• _Pixel coordinate grounding data_:

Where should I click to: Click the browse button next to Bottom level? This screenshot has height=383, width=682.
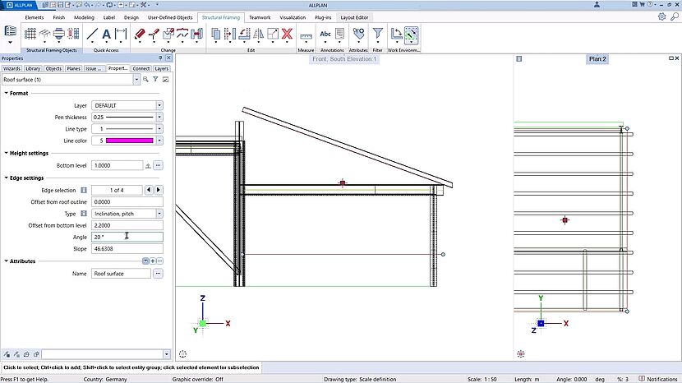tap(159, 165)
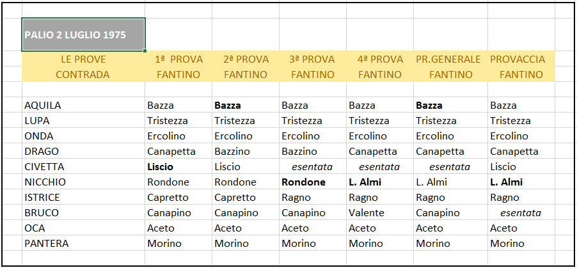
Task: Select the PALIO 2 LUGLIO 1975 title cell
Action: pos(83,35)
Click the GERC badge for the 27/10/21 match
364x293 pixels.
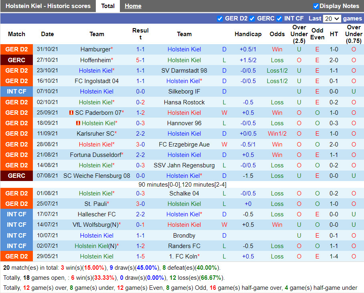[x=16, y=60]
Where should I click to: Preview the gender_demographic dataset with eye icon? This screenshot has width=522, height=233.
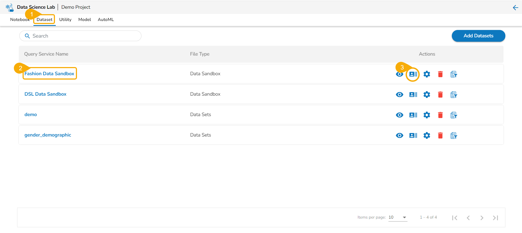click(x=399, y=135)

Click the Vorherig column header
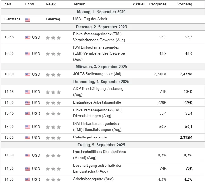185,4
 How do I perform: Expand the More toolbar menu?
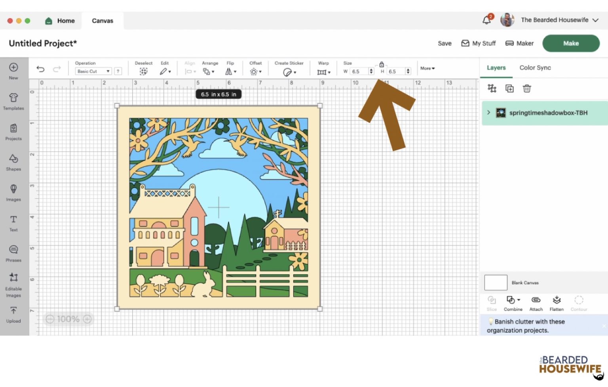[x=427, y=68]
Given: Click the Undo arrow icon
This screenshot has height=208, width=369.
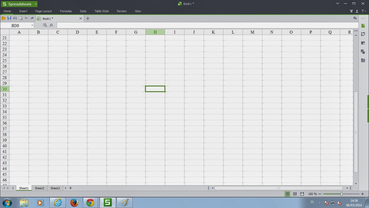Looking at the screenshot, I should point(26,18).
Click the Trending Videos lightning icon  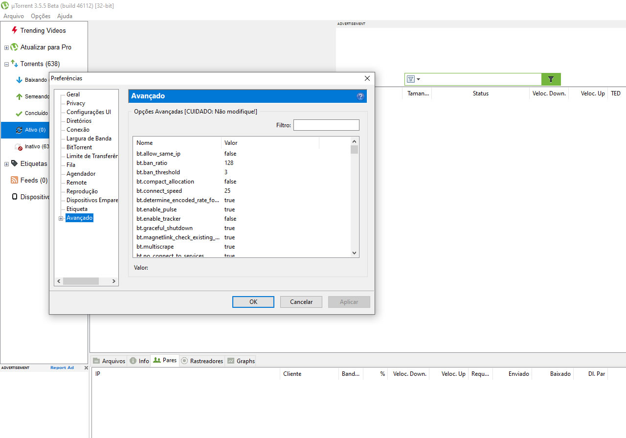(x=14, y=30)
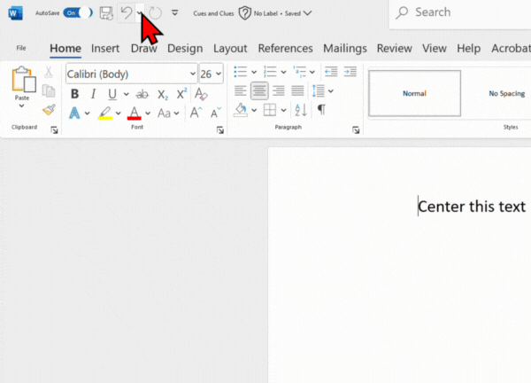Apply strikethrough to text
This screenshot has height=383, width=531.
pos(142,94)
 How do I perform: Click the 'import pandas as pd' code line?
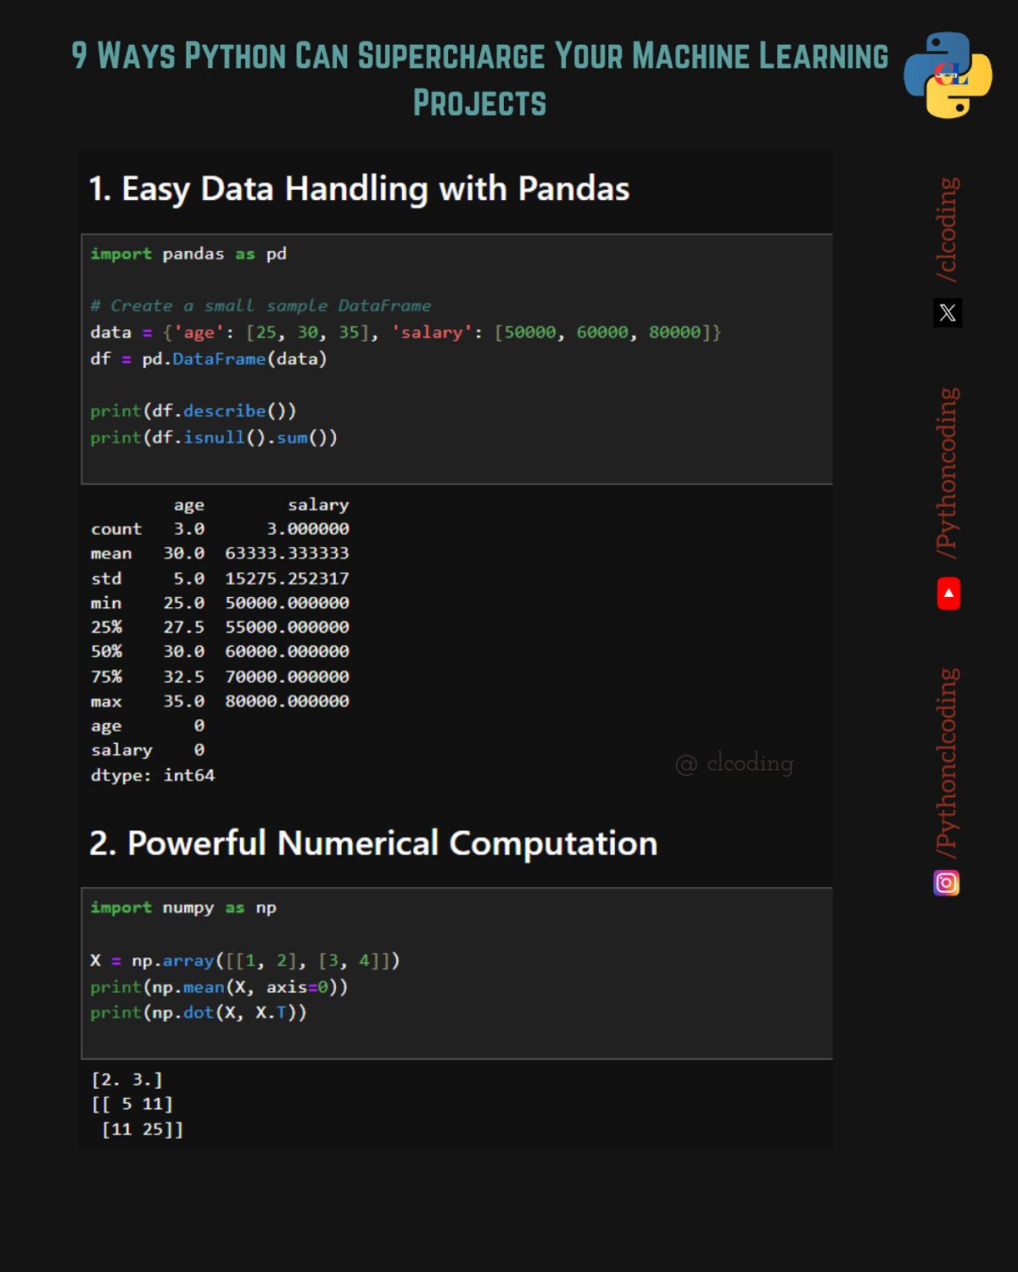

• _YOUR TASK_:
Return exactly the lines of the data, beginning with the first and ending with the line containing "Given: Click the Undo arrow icon". Skip the pictures.

• _PROBLEM SOLUTION_:
Where should I click to: Click the browse button next to Bottom level? This screenshot has height=383, width=682.
tap(159, 165)
Task: Select the PALIO 2 LUGLIO 1975 title cell
Action: pos(83,35)
Click the GERC badge for the 27/10/21 match
364x293 pixels.
[x=16, y=60]
Where should I click to: Preview the gender_demographic dataset with eye icon? This screenshot has width=522, height=233.
click(x=399, y=135)

Click the Vorherig column header
185,4
 How do I perform: Expand the More toolbar menu?
[x=427, y=68]
Given: Click the Undo arrow icon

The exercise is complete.